TEXT UNDER STUDY section start

Philcon was a blast. The first night was uninteresting, except for the fact that the bar won and the exams were shoved out of sight so I could enjoy myself. I did manage to get one of the four sets graded while I was there, but not on Friday. I stayed out WAY too late on Friday, and then couldn't sleep once I returned to my room, so I operated on about 3 hours of sleep when Saturday hit.
I woke up too late to hit the LJ meet and greet, but I did manage to make my reading. This was a disaster. The readings were not assigned ahead of time and even though I was the second person to request a reading, I was one of the last to be asked what timeslot I wanted when they got around to making the schedule. So all of my requested timeslots were filled. This, plus the fact that the reading board was put up approximately an hour before my reading, made it no surprise at all when no one showed up for my reading except Barbara Campbell and
clarkesworld, both of whom have heard all of my readings already. So we talked shop for that time period. My next thing was a panel at 4. So I hit the dealers room and signed copies of my books, then took a break and graded a few of those papers.
The panel at 4 was on "Bad Writing Habits and How To Avoid Them". It started off well, bring up the usual internet distractions, research distractions, basically the idea that distractions needed to be avoided altogether. My solution was to put on music and earbuds, thus cutting myself off from all distraction. This seems to kick my brain into writing mode. Peter Heck was moderating and he set up the panel to follow Heilein's 5 step method to getting published (1. Write; 2. Finish what you write; 3. Send out what you finish; 4. and 5. were a little iffy because the panel devolved at that point). So we got through the first 3 steps with some well-organized comments from the panelists and solutions for breaking those habits. But after that the panel broke down and became more of a "what to do to get published" kind of Q&A. In the end, a very good panel. Active, interesting, and good audience participation.

TEXT UNDER STUDY section end

▶ _JOB ITEM_
Rewrite the stretch of the Philcon account from "I woke up too" through "of those papers.", putting "vendor hall" wherever "dealers room" appears. The listing has nothing to do with the work on the Philcon account.

GIVEN INFORMATION section start

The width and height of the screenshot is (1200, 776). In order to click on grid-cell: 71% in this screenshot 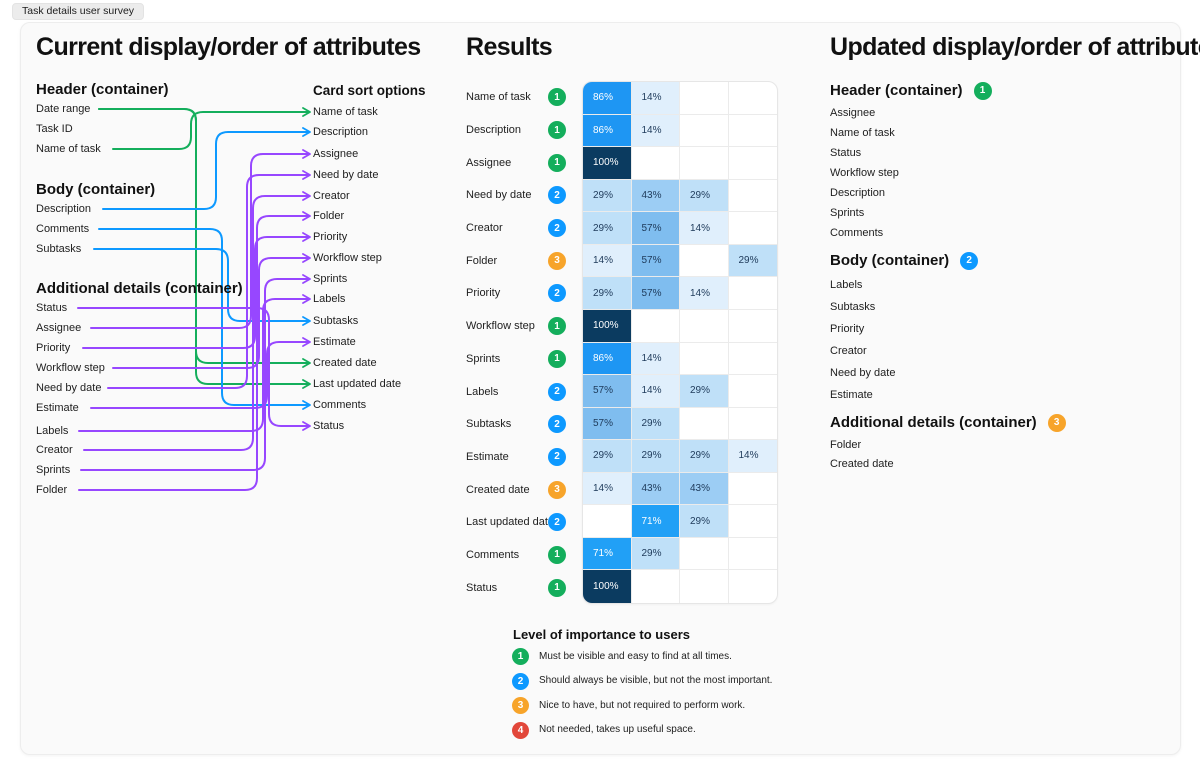, I will do `click(656, 522)`.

GIVEN INFORMATION section end

▶ _WORKED SOLUTION_
I woke up too late to hit the LJ meet and greet, but I did manage to make my reading. This was a disaster. The readings were not assigned ahead of time and even though I was the second person to request a reading, I was one of the last to be asked what timeslot I wanted when they got around to making the schedule. So all of my requested timeslots were filled. This, plus the fact that the reading board was put up approximately an hour before my reading, made it no surprise at all when no one showed up for my reading except Barbara Campbell and
clarkesworld, both of whom have heard all of my readings already. So we talked shop for that time period. My next thing was a panel at 4. So I hit the vendor hall and signed copies of my books, then took a break and graded a few of those papers.